February 18, 2000
An Evaluation of a Rule-Based Parser of English Sentences
Parsers are essential components of many Natural Language Processing applications. In such applications, parsing is the process of analyzing and assigning grammatical types to each word, phrase, and clause in a sentence. A broad-coverage parser attempts to analyze any grammatical sentence of a natural language. A parser depends upon a grammar, which is a set of codified rules of language, to analyze the sentence structure. Often in such systems, the strength of the parser/grammar has a direct effect on the desired results. Achieving good results rests on reliable evaluation methods to determine and eliminate weaknesses in the parser or grammar.
DIPETT (Domain Independent Parser of English Technical Text) is a broad-coverage parser of English technical text that was developed for a Ph.D. research project (Delisle, 1994), and is used primarily in the TANKA (Text Analysis for Knowledge Acquisition) project. The TANKA project seeks to build a model of a technical domain by semi-automatically processing written text that describes the domain. No other source of domain-specific knowledge is available. The accuracy and completeness of a semantic representation generated by TANKA is partly determined by the accuracy of DIPETT's syntactic analysis of the text.

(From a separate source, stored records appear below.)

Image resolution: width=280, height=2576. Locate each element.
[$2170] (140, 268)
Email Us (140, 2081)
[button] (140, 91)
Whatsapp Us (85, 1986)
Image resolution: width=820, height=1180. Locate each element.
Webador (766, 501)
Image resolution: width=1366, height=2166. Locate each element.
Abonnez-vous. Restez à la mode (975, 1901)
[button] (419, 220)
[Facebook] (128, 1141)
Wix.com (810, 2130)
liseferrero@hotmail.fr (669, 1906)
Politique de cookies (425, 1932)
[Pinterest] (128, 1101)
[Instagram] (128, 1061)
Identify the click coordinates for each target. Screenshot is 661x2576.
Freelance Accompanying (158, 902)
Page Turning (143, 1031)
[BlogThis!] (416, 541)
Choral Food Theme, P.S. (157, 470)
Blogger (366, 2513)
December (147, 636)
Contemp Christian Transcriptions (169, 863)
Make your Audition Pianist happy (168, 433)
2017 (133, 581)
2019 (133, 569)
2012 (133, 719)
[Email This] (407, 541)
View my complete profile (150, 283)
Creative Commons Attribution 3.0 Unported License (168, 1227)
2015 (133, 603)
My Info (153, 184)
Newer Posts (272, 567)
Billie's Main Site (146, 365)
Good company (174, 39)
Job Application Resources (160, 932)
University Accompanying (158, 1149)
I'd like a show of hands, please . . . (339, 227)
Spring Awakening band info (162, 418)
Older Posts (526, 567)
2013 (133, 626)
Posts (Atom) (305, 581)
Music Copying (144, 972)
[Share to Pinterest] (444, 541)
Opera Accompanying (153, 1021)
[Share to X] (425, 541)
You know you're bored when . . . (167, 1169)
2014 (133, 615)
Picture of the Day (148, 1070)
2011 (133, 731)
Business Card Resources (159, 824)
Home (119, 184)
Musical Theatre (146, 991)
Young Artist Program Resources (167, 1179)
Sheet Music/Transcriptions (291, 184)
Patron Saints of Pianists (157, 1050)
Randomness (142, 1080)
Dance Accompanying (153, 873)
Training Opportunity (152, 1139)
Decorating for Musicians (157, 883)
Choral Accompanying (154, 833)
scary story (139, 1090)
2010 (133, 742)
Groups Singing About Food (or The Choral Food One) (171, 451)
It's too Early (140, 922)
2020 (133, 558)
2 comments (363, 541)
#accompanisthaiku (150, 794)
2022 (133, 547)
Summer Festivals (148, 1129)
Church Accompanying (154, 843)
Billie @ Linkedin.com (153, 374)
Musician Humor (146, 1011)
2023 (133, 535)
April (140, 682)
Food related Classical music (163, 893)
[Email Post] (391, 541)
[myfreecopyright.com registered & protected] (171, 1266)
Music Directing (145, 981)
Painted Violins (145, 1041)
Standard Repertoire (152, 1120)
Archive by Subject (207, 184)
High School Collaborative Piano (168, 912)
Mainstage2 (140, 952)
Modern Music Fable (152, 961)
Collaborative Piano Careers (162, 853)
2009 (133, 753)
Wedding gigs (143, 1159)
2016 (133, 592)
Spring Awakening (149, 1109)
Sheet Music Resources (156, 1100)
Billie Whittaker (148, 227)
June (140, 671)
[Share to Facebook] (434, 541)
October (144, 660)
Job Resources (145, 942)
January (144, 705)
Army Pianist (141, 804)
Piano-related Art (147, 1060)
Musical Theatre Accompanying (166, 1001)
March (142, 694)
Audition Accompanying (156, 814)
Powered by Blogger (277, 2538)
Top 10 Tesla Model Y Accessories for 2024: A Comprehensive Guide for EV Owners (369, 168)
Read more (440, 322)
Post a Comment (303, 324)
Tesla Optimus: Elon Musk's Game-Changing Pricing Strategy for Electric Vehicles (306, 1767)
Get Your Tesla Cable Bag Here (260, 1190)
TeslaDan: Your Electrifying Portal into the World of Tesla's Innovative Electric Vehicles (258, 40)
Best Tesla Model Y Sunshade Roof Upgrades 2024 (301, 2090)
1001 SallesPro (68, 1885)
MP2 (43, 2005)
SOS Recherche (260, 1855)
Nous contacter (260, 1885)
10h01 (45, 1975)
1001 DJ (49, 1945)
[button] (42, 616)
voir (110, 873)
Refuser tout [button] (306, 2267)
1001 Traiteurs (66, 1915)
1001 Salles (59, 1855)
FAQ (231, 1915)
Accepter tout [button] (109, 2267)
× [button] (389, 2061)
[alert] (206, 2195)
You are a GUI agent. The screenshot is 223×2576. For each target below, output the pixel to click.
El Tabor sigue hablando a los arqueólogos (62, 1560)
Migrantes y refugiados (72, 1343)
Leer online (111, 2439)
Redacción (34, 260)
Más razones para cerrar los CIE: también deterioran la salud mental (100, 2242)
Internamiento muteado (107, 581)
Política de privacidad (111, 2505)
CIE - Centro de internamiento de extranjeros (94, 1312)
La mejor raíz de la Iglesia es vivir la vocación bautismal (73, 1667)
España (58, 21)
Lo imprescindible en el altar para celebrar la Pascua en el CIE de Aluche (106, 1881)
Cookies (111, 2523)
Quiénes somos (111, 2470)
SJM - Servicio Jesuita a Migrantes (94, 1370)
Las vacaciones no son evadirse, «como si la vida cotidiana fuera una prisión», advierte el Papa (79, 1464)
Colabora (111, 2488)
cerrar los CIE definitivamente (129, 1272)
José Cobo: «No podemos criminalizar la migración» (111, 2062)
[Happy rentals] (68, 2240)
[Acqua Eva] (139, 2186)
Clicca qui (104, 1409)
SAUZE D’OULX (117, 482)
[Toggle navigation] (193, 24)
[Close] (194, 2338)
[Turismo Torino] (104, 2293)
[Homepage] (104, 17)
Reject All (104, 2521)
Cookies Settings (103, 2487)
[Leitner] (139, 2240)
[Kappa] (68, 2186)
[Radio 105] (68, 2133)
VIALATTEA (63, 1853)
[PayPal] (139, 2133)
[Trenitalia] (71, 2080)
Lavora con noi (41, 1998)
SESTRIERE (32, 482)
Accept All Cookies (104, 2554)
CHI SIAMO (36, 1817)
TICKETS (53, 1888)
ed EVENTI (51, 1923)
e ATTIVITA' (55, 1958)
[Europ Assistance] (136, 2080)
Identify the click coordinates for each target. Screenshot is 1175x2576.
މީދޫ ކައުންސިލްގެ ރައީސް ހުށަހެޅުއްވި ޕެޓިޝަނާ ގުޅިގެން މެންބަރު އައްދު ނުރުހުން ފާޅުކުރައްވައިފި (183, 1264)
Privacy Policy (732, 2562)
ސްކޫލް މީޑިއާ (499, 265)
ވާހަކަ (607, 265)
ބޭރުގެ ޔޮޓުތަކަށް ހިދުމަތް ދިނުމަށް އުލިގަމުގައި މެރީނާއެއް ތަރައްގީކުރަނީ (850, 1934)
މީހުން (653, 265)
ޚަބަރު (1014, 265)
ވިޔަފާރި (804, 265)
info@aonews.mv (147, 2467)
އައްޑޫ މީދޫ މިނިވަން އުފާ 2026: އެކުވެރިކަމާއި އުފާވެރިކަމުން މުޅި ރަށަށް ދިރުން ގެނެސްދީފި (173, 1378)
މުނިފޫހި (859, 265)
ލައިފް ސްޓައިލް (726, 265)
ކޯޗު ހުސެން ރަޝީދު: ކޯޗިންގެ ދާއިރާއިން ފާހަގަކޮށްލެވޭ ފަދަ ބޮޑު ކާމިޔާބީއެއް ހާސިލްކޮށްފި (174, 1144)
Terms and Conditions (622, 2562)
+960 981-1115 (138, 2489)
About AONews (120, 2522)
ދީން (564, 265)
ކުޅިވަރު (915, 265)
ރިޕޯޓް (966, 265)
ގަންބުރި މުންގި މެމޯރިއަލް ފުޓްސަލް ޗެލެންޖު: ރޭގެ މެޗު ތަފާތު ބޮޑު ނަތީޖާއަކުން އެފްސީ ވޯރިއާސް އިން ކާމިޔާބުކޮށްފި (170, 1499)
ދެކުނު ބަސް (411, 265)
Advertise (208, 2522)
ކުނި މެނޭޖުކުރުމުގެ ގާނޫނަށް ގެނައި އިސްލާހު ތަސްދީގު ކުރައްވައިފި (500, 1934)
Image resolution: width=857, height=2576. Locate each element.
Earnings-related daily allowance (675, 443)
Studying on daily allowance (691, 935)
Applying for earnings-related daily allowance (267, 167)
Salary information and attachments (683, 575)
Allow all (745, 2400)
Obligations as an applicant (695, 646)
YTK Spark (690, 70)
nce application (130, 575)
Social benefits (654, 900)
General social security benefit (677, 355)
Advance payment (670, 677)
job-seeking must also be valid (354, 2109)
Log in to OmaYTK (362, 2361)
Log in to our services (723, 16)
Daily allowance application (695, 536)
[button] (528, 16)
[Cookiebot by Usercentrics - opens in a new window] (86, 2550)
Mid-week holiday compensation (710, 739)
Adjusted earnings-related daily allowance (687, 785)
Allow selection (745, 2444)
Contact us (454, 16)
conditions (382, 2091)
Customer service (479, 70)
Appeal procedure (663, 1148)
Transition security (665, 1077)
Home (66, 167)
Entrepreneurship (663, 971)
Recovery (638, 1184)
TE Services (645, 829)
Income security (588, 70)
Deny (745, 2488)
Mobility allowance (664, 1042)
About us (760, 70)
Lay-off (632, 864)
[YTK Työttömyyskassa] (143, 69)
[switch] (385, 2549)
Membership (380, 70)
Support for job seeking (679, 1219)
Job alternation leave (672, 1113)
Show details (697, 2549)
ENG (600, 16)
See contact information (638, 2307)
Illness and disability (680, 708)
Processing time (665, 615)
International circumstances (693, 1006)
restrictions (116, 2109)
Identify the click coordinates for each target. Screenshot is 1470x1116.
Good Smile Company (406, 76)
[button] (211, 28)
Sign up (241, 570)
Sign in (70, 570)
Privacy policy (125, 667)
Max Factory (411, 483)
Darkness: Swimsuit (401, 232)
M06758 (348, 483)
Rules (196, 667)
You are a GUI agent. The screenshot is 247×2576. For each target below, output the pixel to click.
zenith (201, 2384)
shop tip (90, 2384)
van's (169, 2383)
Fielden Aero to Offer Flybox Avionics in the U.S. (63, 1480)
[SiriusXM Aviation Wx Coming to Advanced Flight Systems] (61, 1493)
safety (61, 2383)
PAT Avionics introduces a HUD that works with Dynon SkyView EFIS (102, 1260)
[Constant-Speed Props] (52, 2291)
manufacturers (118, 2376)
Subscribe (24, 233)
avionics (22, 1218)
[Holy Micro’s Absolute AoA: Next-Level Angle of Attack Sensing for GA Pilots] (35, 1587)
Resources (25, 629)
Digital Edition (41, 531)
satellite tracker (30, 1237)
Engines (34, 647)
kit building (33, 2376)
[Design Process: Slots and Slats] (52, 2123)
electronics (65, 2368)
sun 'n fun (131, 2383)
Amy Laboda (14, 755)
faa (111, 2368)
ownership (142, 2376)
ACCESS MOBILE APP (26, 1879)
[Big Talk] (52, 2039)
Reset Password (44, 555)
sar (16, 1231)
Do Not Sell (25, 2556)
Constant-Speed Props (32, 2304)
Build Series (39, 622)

Test suites have long been accepted in NLP because they provide for controlled data that is systematically organized and documented. I will discuss the use of test suites for evaluating the performance of parsers of English sentences, and present two test suites used to evaluate DIPETT. The evaluation results were used to make significant improvements to DIPETT, and the test suites were used in part to compare DIPETT's performance to that of several other publicly available large-coverage parsers.